Tuesday, January 24, 2012

Chipper

Apparently this week is National Brother Week, and since I've been feeling very sentimental and appreciative of my family as of late, I wanted to write a blog entry dedicated to my brother.

This will be the first time I use names in my blog, but my brother's name is Chip, and when I was younger I would call him Chipper.  He has been an extremely important part of my life.  When we were younger, we lived in a very secluded country setting, and he was my best friend.  We would create our own adventures, our own games.  One of us would stand in a first floor room in our house and pretend we were a drive thru while the other would ride past and order food.  We would climb ridges together, hike up into the forest, play in the creek, play power rangers, anything.

As we got older, we moved into a development. We would ride bikes in the development and build tree houses, plot revenge on our neighbors as we toilet papered their houses, or played midnight ghost in their back yards.

At some point our teasing towards each other became quite vicious.  A rip formed in our relationship and we went our separate ways.  But still, on occasion, we would find our way back again.  Late on Monday nights we'd drive the 30-45 minute to our nearest Walmart and he'd buy new DVD's and we'd stay up all night watching them.  On Christmas Eve, we'd stay up watching Southpark or other movies until it was time to open our presents.  Then my parents got divorced, but the death of one of our friends stunned both of us in unimaginable ways.  We both got lost.

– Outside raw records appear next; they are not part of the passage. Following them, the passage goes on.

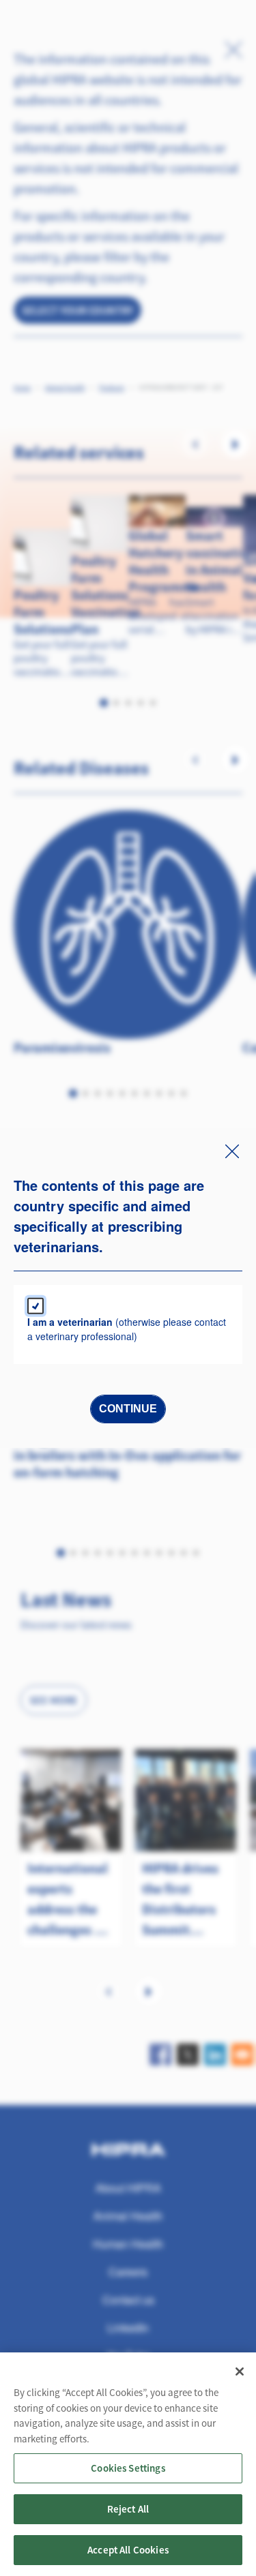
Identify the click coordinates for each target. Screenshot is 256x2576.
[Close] (240, 2371)
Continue (128, 1408)
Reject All (128, 2508)
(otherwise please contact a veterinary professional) (126, 1329)
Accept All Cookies (128, 2549)
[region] (128, 2464)
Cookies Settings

Years later, his marriage to my wonderful sister-in-law, began to change our relationship for the better.  It seemed our previous problems had finally scarred over, and we got back to being there for each other when we could.  It was when I bawled my eyes out at his wedding that I realized the incredible man that he had become.

When I was younger, my life felt like I was always chasing after him.  Like a little girl following him in the snow, I was always trying to jump in his footsteps so I didn't get stuck, but they were always so big and hard for me to follow.  Now, instead of chasing after him, I have created a life for myself.  But I still marvel at how big his footsteps are to me, and how far they've traveled.  He is such a good role model to me.

He tries, so very hard at everything he does.  Laziness is like a foreign word to him.  He puts 100% into everything, his job, his marriage, his friendships.  He is a true gentleman.  His relationship with my sister-in-law, is the kind of relationship that people look at and are amazed, thinking it no longer exists.  He respects her, she respects him, they take every step together, united.  They talk every decision over together, and while I'm sure they fight on occasion (I mean, come on, they can't be that friggin perfect), they always work it out and you can tell.  But the more incredible part is, neither of them are "whipped".  They spend a lot of time together but it is because they enjoy spending time together.  You can tell that they are each other's best friends.  It is so amazing to have watched them blossom and shape into this perfect, ideal couple.  The changes in him are completely evident.  He has become someone I can really rely on.  I can talk to him about my life, and instead of judging me, he gives me advice.  I respect him so much and his approval will always matter to me.  I, not only hope that I become as incredible of a person that he is, but I also hope that when I get married (to my boyfriend), that our marriage will be as healthy, fun, and incredible as his is.

As years have passed now, we have grown closer.  And it really is a dream come true to me, to finally have that friend I had when I was so young back.  He is such an amazing person and words cannot describe my love for him.  A little sister could never be as lucky as I am to have been blessed with such a strong man to protect her and guide her through life. 

Chip, I really do love you and am so very grateful to have you in my life.  Happy National Brothers Week.


Okay, I think I've cried enough for today....so Thank you all for reading this.